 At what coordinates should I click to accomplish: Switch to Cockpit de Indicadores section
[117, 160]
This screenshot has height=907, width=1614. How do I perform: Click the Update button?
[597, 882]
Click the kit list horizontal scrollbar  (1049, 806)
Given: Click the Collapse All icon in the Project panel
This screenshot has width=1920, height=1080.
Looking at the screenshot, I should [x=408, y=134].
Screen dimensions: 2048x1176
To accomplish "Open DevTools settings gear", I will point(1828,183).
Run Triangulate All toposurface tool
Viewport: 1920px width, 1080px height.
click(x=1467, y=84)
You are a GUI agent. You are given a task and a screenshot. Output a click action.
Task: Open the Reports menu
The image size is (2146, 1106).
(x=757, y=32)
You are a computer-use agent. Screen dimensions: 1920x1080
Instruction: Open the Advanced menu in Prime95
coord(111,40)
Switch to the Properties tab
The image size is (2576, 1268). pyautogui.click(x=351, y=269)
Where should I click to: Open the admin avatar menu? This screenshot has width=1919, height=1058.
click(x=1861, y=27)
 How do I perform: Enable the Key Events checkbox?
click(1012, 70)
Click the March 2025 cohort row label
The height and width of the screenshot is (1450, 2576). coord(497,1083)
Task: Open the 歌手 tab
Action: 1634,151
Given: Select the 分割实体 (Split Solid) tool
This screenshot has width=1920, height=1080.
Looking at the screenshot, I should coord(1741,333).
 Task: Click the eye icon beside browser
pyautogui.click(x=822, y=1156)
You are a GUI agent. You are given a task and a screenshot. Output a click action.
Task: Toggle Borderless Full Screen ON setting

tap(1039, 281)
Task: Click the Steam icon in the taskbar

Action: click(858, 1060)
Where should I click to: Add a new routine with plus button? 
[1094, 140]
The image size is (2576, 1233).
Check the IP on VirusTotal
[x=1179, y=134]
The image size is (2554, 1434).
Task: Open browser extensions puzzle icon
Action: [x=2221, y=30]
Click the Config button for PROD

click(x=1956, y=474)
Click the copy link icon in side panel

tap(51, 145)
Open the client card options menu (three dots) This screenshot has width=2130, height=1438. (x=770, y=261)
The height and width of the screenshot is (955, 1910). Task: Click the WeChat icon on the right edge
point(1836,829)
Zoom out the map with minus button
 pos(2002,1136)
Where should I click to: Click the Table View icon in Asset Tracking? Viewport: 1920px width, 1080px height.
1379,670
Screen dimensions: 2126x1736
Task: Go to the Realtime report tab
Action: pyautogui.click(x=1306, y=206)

### Activity
Each line from the one with "Switch to the Properties tab" through the last line of the material is to be retyped exactly, and no other line is.

### Problem solution
Switch to the Properties tab
The image size is (2576, 1268). pyautogui.click(x=351, y=269)
Where should I click to: Open the admin avatar menu? This screenshot has width=1919, height=1058.
click(x=1861, y=27)
 How do I perform: Enable the Key Events checkbox?
click(1012, 70)
Click the March 2025 cohort row label
The height and width of the screenshot is (1450, 2576). coord(497,1083)
Task: Open the 歌手 tab
Action: 1634,151
Given: Select the 分割实体 (Split Solid) tool
This screenshot has width=1920, height=1080.
Looking at the screenshot, I should coord(1741,333).
 Task: Click the eye icon beside browser
pyautogui.click(x=822, y=1156)
You are a GUI agent. You are given a task and a screenshot. Output a click action.
Task: Toggle Borderless Full Screen ON setting

tap(1039, 281)
Task: Click the Steam icon in the taskbar

Action: click(858, 1060)
Where should I click to: Add a new routine with plus button? 
[1094, 140]
The image size is (2576, 1233).
Check the IP on VirusTotal
[x=1179, y=134]
The image size is (2554, 1434).
Task: Open browser extensions puzzle icon
Action: [x=2221, y=30]
Click the Config button for PROD

click(x=1956, y=474)
Click the copy link icon in side panel

tap(51, 145)
Open the client card options menu (three dots) This screenshot has width=2130, height=1438. (x=770, y=261)
The height and width of the screenshot is (955, 1910). Task: Click the WeChat icon on the right edge
point(1836,829)
Zoom out the map with minus button
 pos(2002,1136)
Where should I click to: Click the Table View icon in Asset Tracking? Viewport: 1920px width, 1080px height.
1379,670
Screen dimensions: 2126x1736
Task: Go to the Realtime report tab
Action: pyautogui.click(x=1306, y=206)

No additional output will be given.